IGF 2012: Workshop 180
Blocking and Filtering Internet DNS Content
Concise Description of Workshop:
The Internet Domain Name System (DNS) is the world's first distributed, reliable, autonomous, heirarchical, coherent database, and it is the authoritative map and guide to the Internet -- which is in turn humanity's global commons. Control of DNS is seen by many as control of the Internet itself, with the additional prospect of influencing global commerce and culture. For others, filtering of DNS content is an essential element of network and end-user security. This workshop will explore the state of the art of blocking or filtering the content of the DNS as it is seen by some population -- whether an entire country, an enterprise or university, or just the customers of an Internet Service Provider.
Discussion topics include:
Current methods for implementing DNS filters
Cultural motivations such as blocking controversial top level domains
Commercial motivations such as blocking lookups for web sites trafficking in counterfeit or pirated goods
Security motivations such as blocking lookups for malicious web sites
Impact of government-mandated DNS filtering
Current methods for bypassing or circumventing DNS filters
Likely future innovations and developments in this area
Brief substantive summary and the main issues that were raised:
This workshop focused on the collateral effects of various kinds of DNS filtering/blocking, as recently highlighted by ICANN SSAC report #056, “Advisory on Impacts of Content Blocking via the Domain Name System.” Panelists described both the inevitability of content filtering via the DNS, and the inevitability of evasion of such content filtering by mainstream and otherwise law abiding citizens of countries where such filtering is or will be practiced. Government policies can support filtering in law as practiced by ISP’s or parents; or can mandate some type of content filtering to protect online content.
In Western democracies, content filtering of content deemed illegal occurs in a variety of jurisdictions. In some countries blocking is mandated, whereas in others it is voluntary. Technical measures have evolved the space where content is distributed has changed over time. The panelist who took Interpol’s place on the panel spoke about the experience of the Internet Watch Foundation (IWF) in the UK. He gave a detailed description of the history of blocking in the U.K. It evolved from banning USENET newsgroups, which started in 2001, to URL blocking in 2004 when the web became the dominant means of information sharing and dissemination.
When it was first established in 1996 the Internet Watch Foundation (IWF) responded to complaints from the public but any response could be short-lived since demised content could be quickly re-posted over and over, where each takedown event would have to begin with a new complaint. A decision was made by IWF to behave more proactively. Today IWF maintains a list of “bad URLs” (not bad domains, just specific web URL’s, to avoid collateral damage).
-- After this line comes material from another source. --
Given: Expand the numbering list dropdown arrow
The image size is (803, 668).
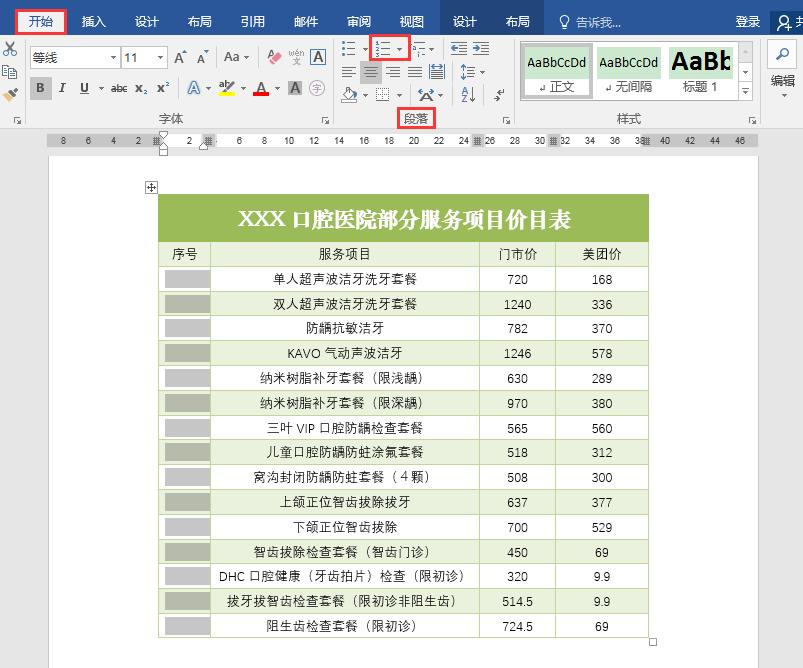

This is complicated and expensive compared to DNS based filtering or IP address based filtering. The blueprint for this URL-based system is available from British Telecom, free of charge, to responsible network operators.
Disrupting the trade is the real goal of government policy in this area; not stopping committed abusers. In the case of online child abuse materials, the dignity and peace-of-mind of the victims is a priority.
Political, economic, or cultural motives are often not subject to useful debate outside a country where the policy is made and enforced. In practical terms, each country absolutely will exercise self-determination in this matter. It’s also important for each country to pay attention to its CCTLD and to avoid criminal domain registrations, for example domains used for phishing and other electronic crime. ICANN’s slogan, “One world, one Internet” does not mean “One world, one network, one set of rules.”
Collateral impact by policy blocking is inevitable. The continuity and spirit of the Internet asks any nation who mandates Internet filtering to inform Internet users both inside and outside that nation as to the exact nature and method of blocking to be used. Otherwise the Internet operations community could accidentally work around the filtering.
The power of states is greatly reduced online. Blocking DNS while also cutting funding for child protections and failing to investigate corrupt government officials is at best a losing proposition. No technical measures can circumvent good traditional law enforcement.